Try these in the bathroom: 

• Splash cold water on your face. The purpose is to rouse the vagus nerve to change your bodily state, so if you’re panicky you’ll calm down. Some people put ice packs on their face. Cold water on your face makes your heart slow down, which is good if you’re panicky.

• Take several long deep breaths, spending more time on the outbreath. 

• Look at nature photos on your phone. Or look out the window at any available greenery, which can clear your mind, some research has concluded. Skip the email and news during the bathroom phone break.

• Listen to music you find uplifting or soothing, or sing to yourself — under your breath or silently in your head if you’re not able to put on headphones. We all know music affects mood, and music therapists have developed ways to master that effect

When you have more time:

• Go outdoors in an area with some greenery or water. In one study, scientists tested volunteers after a 50-minute walk through a leafy area at Stanford, which maintains a huge campus. After their dose of greenery, the volunteers were less anxious and more focused. Another group took a walk beside a busy multi-lane highway in Palo Alto and didn’t emerge nearly as refreshed. The same team followed up by scanning the brains of volunteers before and after a leafy walk, and saw evidence of more clam. When I can’t go out, my personal trick is to fuss over my plants, examining them for yellow leaves, checking the soil and well, patting them. 
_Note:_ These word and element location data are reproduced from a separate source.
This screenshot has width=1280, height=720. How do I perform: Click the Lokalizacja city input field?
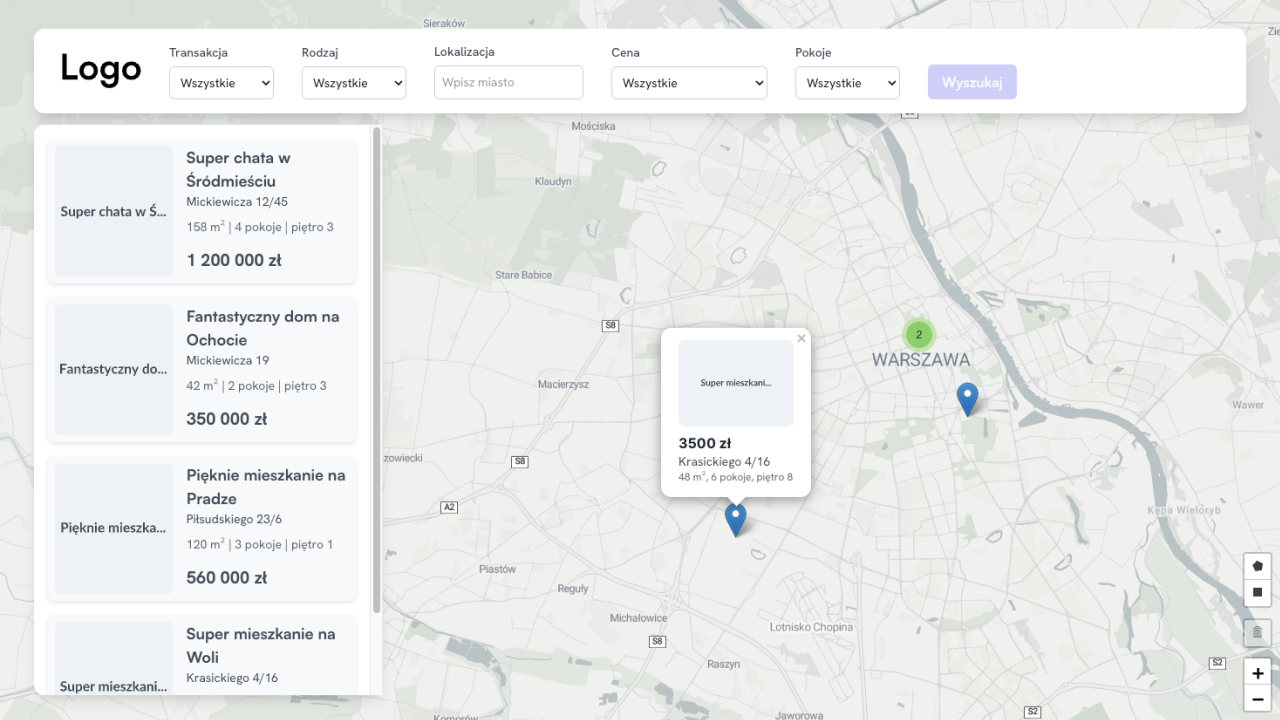click(x=508, y=82)
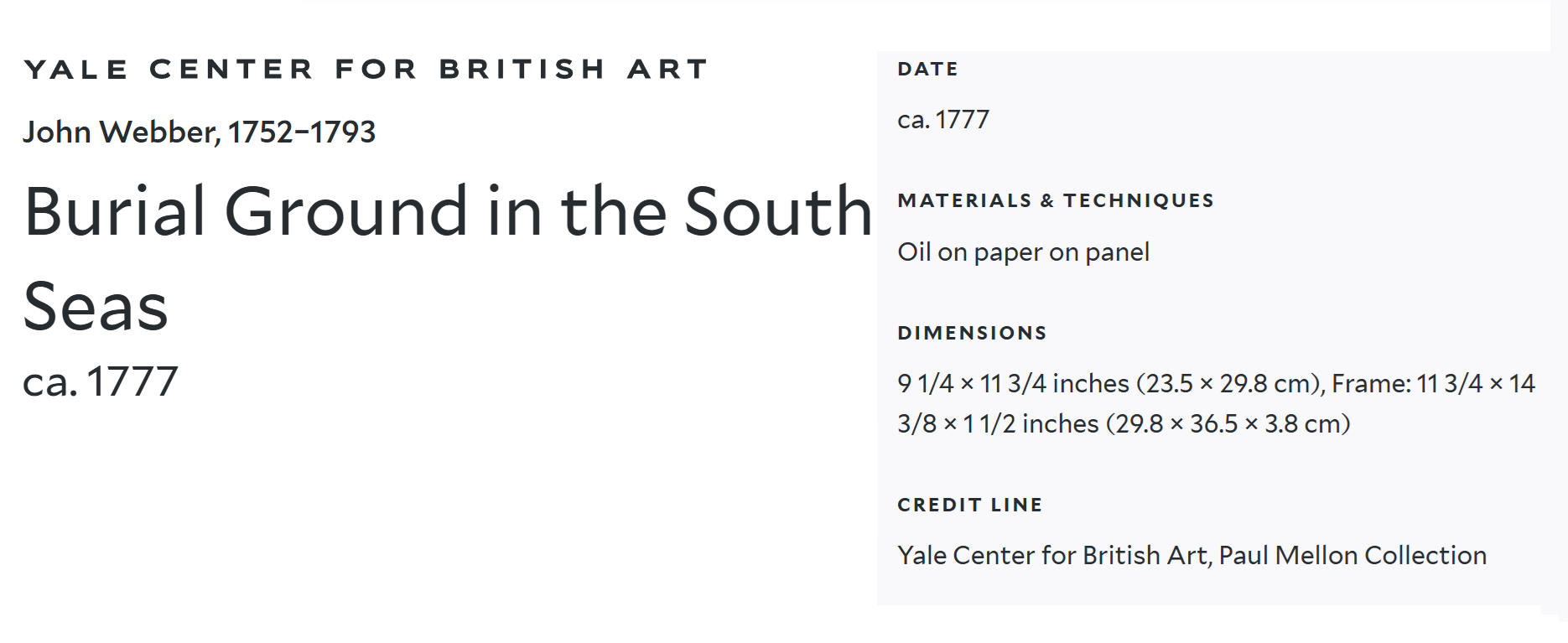Click the artist life dates 1752–1793
The width and height of the screenshot is (1568, 643).
(302, 132)
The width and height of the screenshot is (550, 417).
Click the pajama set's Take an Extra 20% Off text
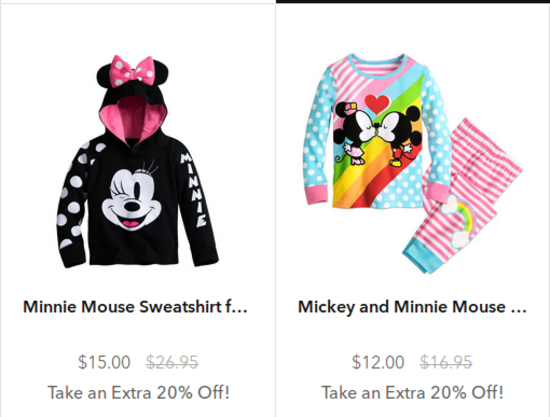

• Spend at least 10 minutes writing down your feelings about whatever is bothering you most. The key here is not just to vent, but cultivate self-compassion, according to some research. Describe your feelings and thoughts matter-of-factly, without judgement. Think of and write down ways in which other people also feel about the election or family conflicts. Express kindness to yourself just as you might to a friend. 

• Get a massage. There’s plenty of evidence that massage lowers anxiety, though you shouldn’t believe a number of claims you’ll hear from practitioners. Don’t opt for massages that hurt you, unless you find you feel better afterwards. 

• Meditate. It doesn’t have to be complicated or take lots of time. Research has shown benefits with as little as 12 to 30 minutes a day over 8 weeks.  Britta Hölzel, a neuroscientist who has coauthored studies finding brain changes from meditation, recommends the book “Full Catastrophe Living,” or a stress reduction mindfulness program offered at the University of Massachusetts Medical School and online. 

• Learn a quick concentration technique. When I am panicky, I roll my head around to the right while rolling my eyes to the left. Then I reverse the sequence, rolling my head to the left, while rolling my eyes to the right. It takes practice. A waste of time? Not for me. I can do it reliably now, but it takes concentration. And that’s the secret — doing my little trick distracts me from my panic. You might have other physical tricks, like rolling up your tongue or saying tongue-twisters.